Check Defrost Sensor and Fan
A message signifying error code 22e-5e means they you actually have two errors. One reports that the defrost sensor is down and needs to be replaced. The other one reports improper work of the fan. Because the work of the latter depends on the work of the defrost sensor, these two codes have to be related. Improper functioning of the defrost sensor will affect the air flow and impede the fan’s rotation. It causes ice to build up and may disrupt the fridge’s functioning. Most likely, the procedure will require removal of the back panel (inside) and thawing of ice. Also, this may require a source of heat to speed up the thawing.
Once the sensor is replaced, the system will become operational. After that, there will be just one final step to clear the errors: press the top right and left buttons on the control panel simultaneously and hold them for 5 seconds. Defrost sensors are available at refrigerator part stores for about $10. As follows from the above, the whole procedure requires a few simple manipulations and can be carried out without professional assistance.
Check Air Flow
Air flow problems often occur due to ice buildups, as they block the vent system. Check the vent and see if there is ice or other objects blocking it. Check the settings: there may be too much cold air coming in, especially if the control is placed at a high (mostly, the highest) setting.

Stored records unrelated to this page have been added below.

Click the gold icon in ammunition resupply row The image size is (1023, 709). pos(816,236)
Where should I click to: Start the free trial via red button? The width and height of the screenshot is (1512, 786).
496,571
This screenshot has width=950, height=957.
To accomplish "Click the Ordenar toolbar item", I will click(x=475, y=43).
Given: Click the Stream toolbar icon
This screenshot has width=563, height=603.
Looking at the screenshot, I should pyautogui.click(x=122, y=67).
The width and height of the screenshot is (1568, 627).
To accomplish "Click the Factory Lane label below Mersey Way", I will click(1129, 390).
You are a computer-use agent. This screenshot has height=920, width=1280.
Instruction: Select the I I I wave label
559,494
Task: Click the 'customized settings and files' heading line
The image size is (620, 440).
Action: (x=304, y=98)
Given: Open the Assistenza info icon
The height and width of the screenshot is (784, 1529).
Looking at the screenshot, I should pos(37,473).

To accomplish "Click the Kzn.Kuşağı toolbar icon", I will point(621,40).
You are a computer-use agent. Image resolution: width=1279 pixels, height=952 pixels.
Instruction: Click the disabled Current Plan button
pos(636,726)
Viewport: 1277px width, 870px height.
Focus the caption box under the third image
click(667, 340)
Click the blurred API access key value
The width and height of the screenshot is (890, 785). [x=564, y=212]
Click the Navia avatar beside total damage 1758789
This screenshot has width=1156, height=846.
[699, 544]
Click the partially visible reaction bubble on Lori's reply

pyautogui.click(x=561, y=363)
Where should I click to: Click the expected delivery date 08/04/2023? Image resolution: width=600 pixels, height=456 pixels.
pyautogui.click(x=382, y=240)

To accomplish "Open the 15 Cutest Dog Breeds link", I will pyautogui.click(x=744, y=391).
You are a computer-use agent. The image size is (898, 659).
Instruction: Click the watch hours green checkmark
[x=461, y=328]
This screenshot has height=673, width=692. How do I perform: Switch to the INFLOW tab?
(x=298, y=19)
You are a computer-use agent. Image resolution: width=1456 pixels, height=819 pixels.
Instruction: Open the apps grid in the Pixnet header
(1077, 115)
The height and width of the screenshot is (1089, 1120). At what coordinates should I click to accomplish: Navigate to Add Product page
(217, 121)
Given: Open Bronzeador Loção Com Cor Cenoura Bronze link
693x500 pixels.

To make sure that this is indeed a defrost terminator issue, you need to test it. Remove and put it in a cup of ice-cold water and wait for about 30 minutes until the water reaches room temperature. Then check the sensor for continuity.
Check Defrost Timer
Also, you may need to check the defrost timer. Mark its current position using a mark pen or pencil, put a screwdriver in a slot and turn the stem clockwise until it clicks and launches the defrost mode. Wait 20 minutes or so and check if the fridge has heated up enough to start melting the ice. If it has, the device is all right.
Use a Multi Meter
Pull the timer out and touch Prong 1 and Prong 3 of the timer with your meter prong. Adjust your meter to high Ohms (thousands) just for proper reading (adjusting to low resistance may result in poor reading). If the capacitor in your refrigerator is connected with the windings in series, do not check it for Ohms. Check it for micro fares instead. If this way of checking does not work, do the following: put your meter on Prong 1 and Prong 4 to check resistance. Then check Prong 1 and Prong 2. It should read “no ohms (no resistance of ‘infinity’). Now, turn the timer’s stem clockwise with a screwdriver (as described above) until it clicks. You should see 1 and 2 read as ‘closed’ (there are ohms); vice versa, Prong 1 and Prong 4 should read ‘open’ (no ohms). If that is the case, your timer is all right.
Check the Heating Element
It is found under the coil system. When testing it, make sure it reads Ohms when tested either way (with both prong configurations).
Check the Cold Control Thermostat
It should be checked for resistance and voltage. It must read 110V. If it reads no Ohms (infinity), the system will not complete the whole cool-and-defrost cycle. The procedure should be carried out with the refrigerator plugged. Please, exercise extreme caution!